I’m always on the lookout for high-impact, low-maintenance annuals to keep my pots and containers looking good all summer.
A couple of Saturdays ago my mom and I spent the afternoon on our favourite tour of local garden centres. It’s a bit early to actually plant anything yet, (the rule of thumb in Manitoba is to wait until after the May long weekend when you can be reasonably sure that the risk of frost has passed) but we’re both just itching to get started planning, if not planting, our containers.
Not all the stock had arrived yet, so we picked up a few basic pot stuffers to keep us satisfied while we plot out our colour schemes.
We actually got some beautiful sweet potato vine at Costco for a song! If you haven’t grown it before, sweet potato vine grows very quickly and looks wonderful spilling over the edge of a pot. We got both this dark leafed type as well as a bright lime.
Just like you have to decorate your home to suit your lifestyle and personality, so too your yard. I am finally accepting that I need low maintenance, virtually abuse-proof annuals, as I don’t usually have a lot of time to put into my yard once summer is in full swing.
That means anything that can’t handle getting a bit dry, or that needs constant dead-heading, won’t cut it.
My Top Five Workhorse Annuals
These standbys are some of the things that do best in my barely cared-for summer garden (well, containers mostly):
- Impatiens in the shadier corners and occasionally tucked into pots. I’m for the vibrant colours, not the pastels. These might need brushing off occasionally, but no real dead heading.
- New Guinea impatiens for the sunnier spots. I love the vibrant orange and deep lush pink best of all — and again, no real dead heading needed.
- Wave petunias and their kin. Yup. They grow profusely, cascade marvelously, fill in beds like nobody’s business, and are self cleaning. Lately, I’ve been liking the classic purple wave, though the blue wave and deep pinks are also very nice.
- Geraniums. Although they do tend to need some deadheading, they’re not producing dozens of blooms a day that I have to keep up with. As long as I don’t go overboard on the numbers, these are another reliable addition.

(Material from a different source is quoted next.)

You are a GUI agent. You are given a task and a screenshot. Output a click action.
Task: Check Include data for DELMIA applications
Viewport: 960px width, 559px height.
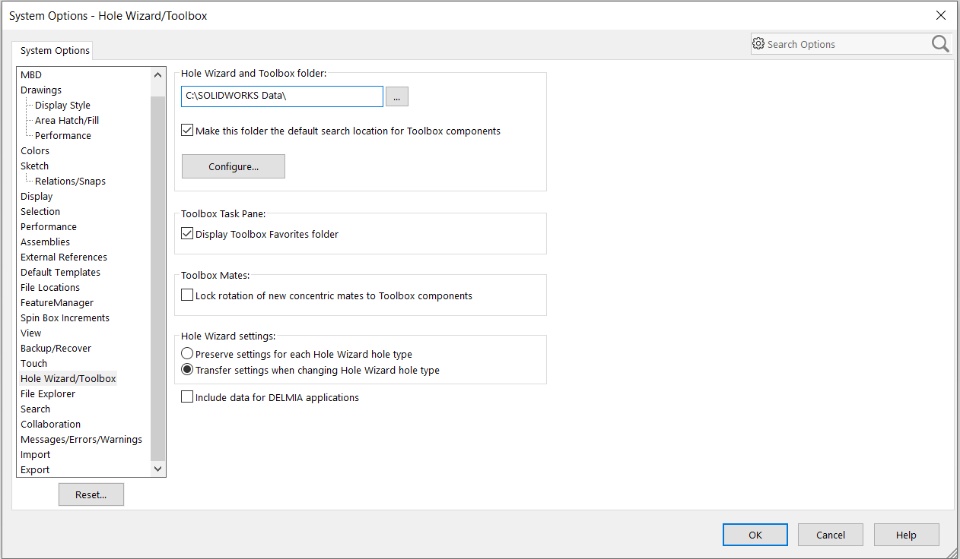187,397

I look for deep pink and magenta as a rule, although the classic red geranium does have a certain charm. My husband was admiring a gorgeous cherry pink one at a neighbourhood plant stand the other evening, so that might find its way home this year!

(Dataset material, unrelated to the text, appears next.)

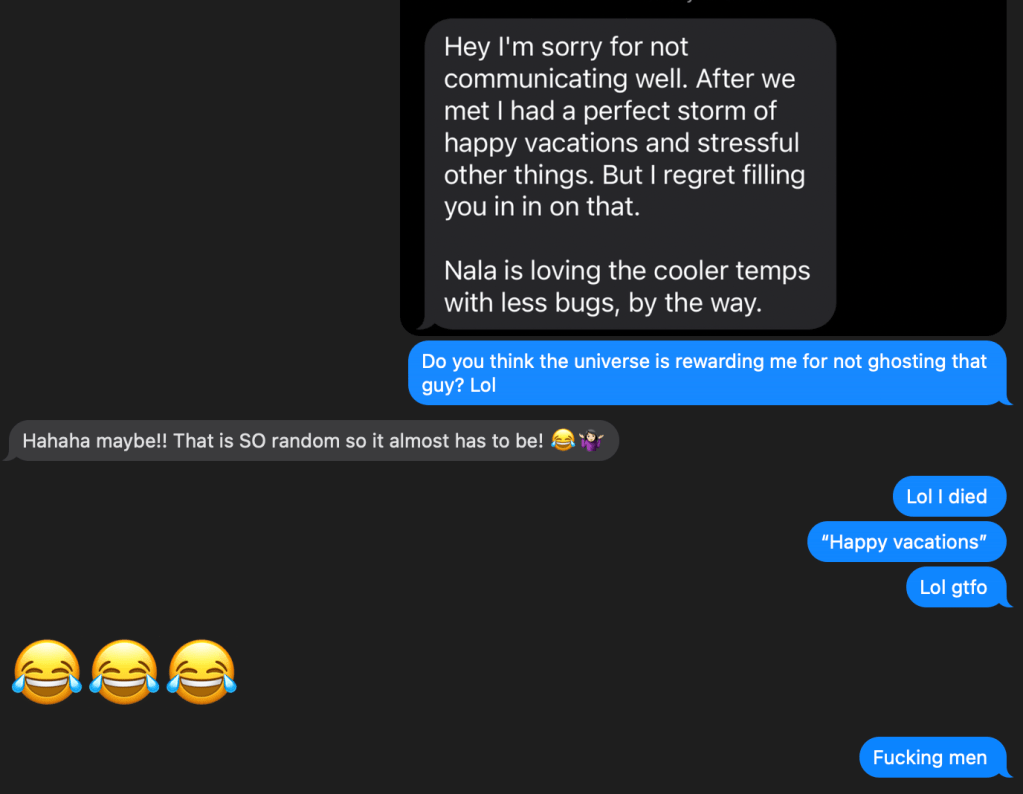Click the first crying-laughing emoji
The image size is (1023, 794).
47,672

5. Sweet potato vine. As I said above, it fills in the gaps, spills over the edges, adding colour, texture and dimension to a container. (Swedish ivy is another vine I use from time to time that also grows quickly and cascades wonderfully out of a pot.)
And, just for fun, a bonus plant:
Cuban oregano is a fuzzy leafed, soft green beauty that grows quickly into a very tidy mound. It’s reasonably heat and drought tolerant, and it smells great. House and Garden identifies it as a house plant, but I have only ever bought it as an annual. Missed it the last couple of years, and jumped on it when I saw it in the garden centre the other day!
I’ll always add in a few new things that I want to try or that bring in great colours or textures that I don’t think I can live without, but these five tend to make up the base of my summer container garden (which is most of my garden, frankly).
Are you a gardener who pampers exotic and delicate plants, or a love ’em and leave ’em gal like me? What are your go-to annual plants and favourite combinations in your pots and containers?